八尾で和紙工房を興した桂介は熱い思いをいだき、後に人間国宝に認定される芸術家などと交流を重ね、和紙の普及に努めました。
しかし、近代化が進み紙は機械が大量生産する時代となり、手漉き和紙はますます活躍の場をなくしていきます。

桂樹舎の前身「越中紙社」創業時の工房。現在は紙漉き体験をここで行う。

日本の美と職人の技を見直す

このころ日本にひとつの新しい流れが誕生します。柳宗悦《Muneyoshi Yanagi》による“民藝運動”です。西欧の近代文化の陰で失われていく民衆の文化にかけがえのない美を感じ、残していこうとする、それまでにない取り組みでした。
桂介は柳宗悦のもとを訪ね、八尾和紙に息づく伝統美を再発見することになります。
さらに、現在の八尾和紙の特徴である型染めが生まれるきっかけとなった、重要無形文化財「型絵染」の保持者で人間国宝、芹沢銈介《Keisuke Serizawa》(1895年-1984年)と出会います。
二人の交流は、日本人の魂をゆさぶる華やかさとぬくもりを併せ持つ、美しい八尾の型染め和紙をつくりだしました。
一度は途絶えてしまうかと思われた八尾和紙。日本の美を見つめ、他に類をみない伝統工芸品が誕生したのです。

現代でも昔と変わらない製法で

芹沢銈介型染めカレンダーは、復刻版としてオリジナルを忠実に再現し、現在も一枚一枚手作業で制作。毎年多くの方々にご愛用ただいております。
また精緻を凝らしたデザインで色とりどりに染め上げられた型染め和紙は、文庫箱やペン立て、名刺入れなどの商品に仕立てられ、暮らしを彩ります。これらはデパートや雑貨店などで販売され、時代の先端を追いかける人たちの心をとらえています。
そして、海外の見本市にも度々出品、パリ、ミラノ、台北などで桂樹舎の製品が紹介されました。
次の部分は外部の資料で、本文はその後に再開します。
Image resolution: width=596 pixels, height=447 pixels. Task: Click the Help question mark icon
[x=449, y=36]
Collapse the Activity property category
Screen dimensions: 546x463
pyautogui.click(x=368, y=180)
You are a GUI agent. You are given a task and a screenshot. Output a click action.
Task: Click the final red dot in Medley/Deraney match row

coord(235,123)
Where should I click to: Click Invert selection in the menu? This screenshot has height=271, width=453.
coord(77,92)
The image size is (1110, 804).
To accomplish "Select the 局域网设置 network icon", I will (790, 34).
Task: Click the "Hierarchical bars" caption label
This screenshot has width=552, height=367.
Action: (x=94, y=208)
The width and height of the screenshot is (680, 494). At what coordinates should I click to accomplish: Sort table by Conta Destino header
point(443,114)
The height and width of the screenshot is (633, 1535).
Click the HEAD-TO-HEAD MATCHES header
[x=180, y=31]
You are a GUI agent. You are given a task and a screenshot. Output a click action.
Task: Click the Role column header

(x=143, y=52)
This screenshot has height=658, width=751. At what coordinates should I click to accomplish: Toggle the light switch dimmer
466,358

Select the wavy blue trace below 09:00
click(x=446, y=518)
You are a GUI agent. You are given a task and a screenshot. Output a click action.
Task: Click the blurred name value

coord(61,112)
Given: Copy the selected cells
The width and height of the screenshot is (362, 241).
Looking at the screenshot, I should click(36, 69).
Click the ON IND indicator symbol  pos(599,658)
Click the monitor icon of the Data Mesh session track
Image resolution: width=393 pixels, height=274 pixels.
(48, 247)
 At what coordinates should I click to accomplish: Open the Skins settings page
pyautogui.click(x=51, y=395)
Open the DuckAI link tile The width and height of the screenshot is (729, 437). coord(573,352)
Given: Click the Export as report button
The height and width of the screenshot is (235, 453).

「桂樹舎」の型染め和紙は、今でもすべての工程を手作業で行い、ひとつひとつ丁寧に染め上げています。また、独自の防水・防汚加工を施しており、紙とは思えないほどの耐久性を兼ね備えています。
日本の歴史に息づく“伝統と美”がここにあります。ぜひ八尾に来て、手に取ってご覧になってください。

桂樹舎 代表  吉田泰樹《よしだ やすき》

桂樹舎の
型染め和紙
工程

桂樹舎では、大きく分けて製紙部門と染色部門があり、すべて職人の手作業による分業で行っています。仕上がった型染め和紙を使い、ポストカードや文庫箱、ノートなどの文具類、クッション、バッグ、鯉のぼり、人間国宝である芹沢銈介氏考案のカレンダーなど、多種に及ぶ品々が作られています。
紙漉きと型染め和紙の工程の一部をご紹介します。

紙漉き

一枚、一枚、手作業で紙を漉きます。美しく強度の高い紙を漉くには熟練が必要です。


圧搾

漉いた紙を時間をかけて水分を搾ります。


乾燥

乾燥も一枚ずつ丁寧に行い、紙の表面を滑らかにします。


型彫り

デザインを起こし、型紙に写し取り、小刀などで彫ります。


糊置き

和紙の上に型紙を置き、もち粉と糠を混ぜ糊状にこねた糊(防染糊)を和紙に写します。


地染め

糊を乗せた和紙を染めていきます。染料は顔料で、色止剤として豆汁(ごじる)を使います。


色差し

地染めの色に更に色を重ねる、精密さを要する作業です。


水元

最後に水に浸し糊を落とします。このあと乾燥を経て防汚処理などを行います。